Excerpted passage:
::::::

The CEO of WhatsApp has threatened to leave the UK if the country’s forthcoming Online Safety Bill forces it to relax its encryption requirements.

According to The Guardian, Politico, and Wired, WhatsApp CEO Will Cathcart briefed reporters on Thursday and criticised the law as the most alarming set of online regulations in the Western world.

“We’ve recently been blocked in Iran, for example. But we’ve never seen a liberal democracy do that,” said Cathcart, reports The Guardian. “The reality is, our users all around the world want security. Ninety-eight per cent of our users are outside the UK. They do not want us to lower the security of the product, and just as a straightforward matter, it would be an odd choice for us to choose to lower the security of the product in a way that would affect those 98% of users.”

WhatsApp’s warning follows similar threats from another encrypted messaging app, Signal.

The president of Signal, Meredith Whittaker, said last month that the company “would absolutely 100 percent walk [away from the UK] rather than ever undermine the trust that people place in us to provide a truly private means of communication.”

Both Whittaker and Cathcart are addressing a clause in the Online Safety Bill that mandates businesses use “accredited technology” to check users’ communications for CSAM (child sexual abuse material). The measure doesn’t specify how these scans would be put into practise, but security experts claim it would be impossible to do so without compromising end-to-end encryption (a privacy standard adhered to by WhatsApp and Signal that means the content of a message is viewable only to the recipient and sender). The bill’s proponents dispute this.

::::::

Exercise:
Please reproduce the passage on WhatsApp and the Online Safety Bill word for word, from "The CEO of WhatsApp" up to and including "the Western world.".

Source material:
::::::

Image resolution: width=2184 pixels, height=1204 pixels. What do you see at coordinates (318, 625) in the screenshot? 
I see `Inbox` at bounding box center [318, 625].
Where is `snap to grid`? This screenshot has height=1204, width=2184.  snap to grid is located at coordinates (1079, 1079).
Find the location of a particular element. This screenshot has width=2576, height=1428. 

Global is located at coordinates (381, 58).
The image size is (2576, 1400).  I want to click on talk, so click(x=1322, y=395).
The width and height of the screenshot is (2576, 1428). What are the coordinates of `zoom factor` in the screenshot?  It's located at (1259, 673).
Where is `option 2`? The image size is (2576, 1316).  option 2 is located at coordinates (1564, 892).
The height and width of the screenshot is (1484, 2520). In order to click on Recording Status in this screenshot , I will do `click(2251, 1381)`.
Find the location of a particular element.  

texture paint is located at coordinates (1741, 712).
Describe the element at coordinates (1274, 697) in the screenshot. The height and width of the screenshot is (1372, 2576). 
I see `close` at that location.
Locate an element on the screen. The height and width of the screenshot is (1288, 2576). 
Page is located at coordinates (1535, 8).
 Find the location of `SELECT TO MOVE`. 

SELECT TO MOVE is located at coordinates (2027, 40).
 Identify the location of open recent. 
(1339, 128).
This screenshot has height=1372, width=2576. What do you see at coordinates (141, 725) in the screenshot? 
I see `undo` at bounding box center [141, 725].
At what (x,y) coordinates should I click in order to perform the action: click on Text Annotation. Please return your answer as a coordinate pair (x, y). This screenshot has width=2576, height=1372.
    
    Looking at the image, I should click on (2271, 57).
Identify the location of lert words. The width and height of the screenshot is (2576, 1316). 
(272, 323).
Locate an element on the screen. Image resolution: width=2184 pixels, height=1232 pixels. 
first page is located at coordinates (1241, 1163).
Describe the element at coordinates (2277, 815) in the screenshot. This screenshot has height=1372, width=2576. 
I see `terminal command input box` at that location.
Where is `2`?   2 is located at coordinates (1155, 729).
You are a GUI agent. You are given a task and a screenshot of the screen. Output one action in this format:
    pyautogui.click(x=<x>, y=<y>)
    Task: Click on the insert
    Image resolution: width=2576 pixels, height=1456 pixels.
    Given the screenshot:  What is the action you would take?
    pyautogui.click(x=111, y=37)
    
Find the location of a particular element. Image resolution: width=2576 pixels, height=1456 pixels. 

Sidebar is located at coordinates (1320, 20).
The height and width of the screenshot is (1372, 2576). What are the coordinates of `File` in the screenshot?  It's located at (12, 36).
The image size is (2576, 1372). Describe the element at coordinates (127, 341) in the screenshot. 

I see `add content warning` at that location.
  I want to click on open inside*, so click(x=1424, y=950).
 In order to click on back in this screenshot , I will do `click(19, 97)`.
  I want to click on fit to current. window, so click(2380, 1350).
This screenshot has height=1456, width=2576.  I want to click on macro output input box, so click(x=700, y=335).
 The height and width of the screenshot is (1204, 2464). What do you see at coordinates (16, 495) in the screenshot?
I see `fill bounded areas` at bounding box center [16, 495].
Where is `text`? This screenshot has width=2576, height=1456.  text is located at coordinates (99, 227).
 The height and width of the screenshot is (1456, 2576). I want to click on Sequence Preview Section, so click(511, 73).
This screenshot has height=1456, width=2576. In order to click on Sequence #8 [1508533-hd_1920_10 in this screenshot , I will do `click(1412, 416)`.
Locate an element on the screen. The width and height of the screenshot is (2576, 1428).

::::::

Response:
The CEO of WhatsApp has threatened to leave the UK if the country’s forthcoming Online Safety Bill forces it to relax its encryption requirements.

According to The Guardian, Politico, and Wired, WhatsApp CEO Will Cathcart briefed reporters on Thursday and criticised the law as the most alarming set of online regulations in the Western world.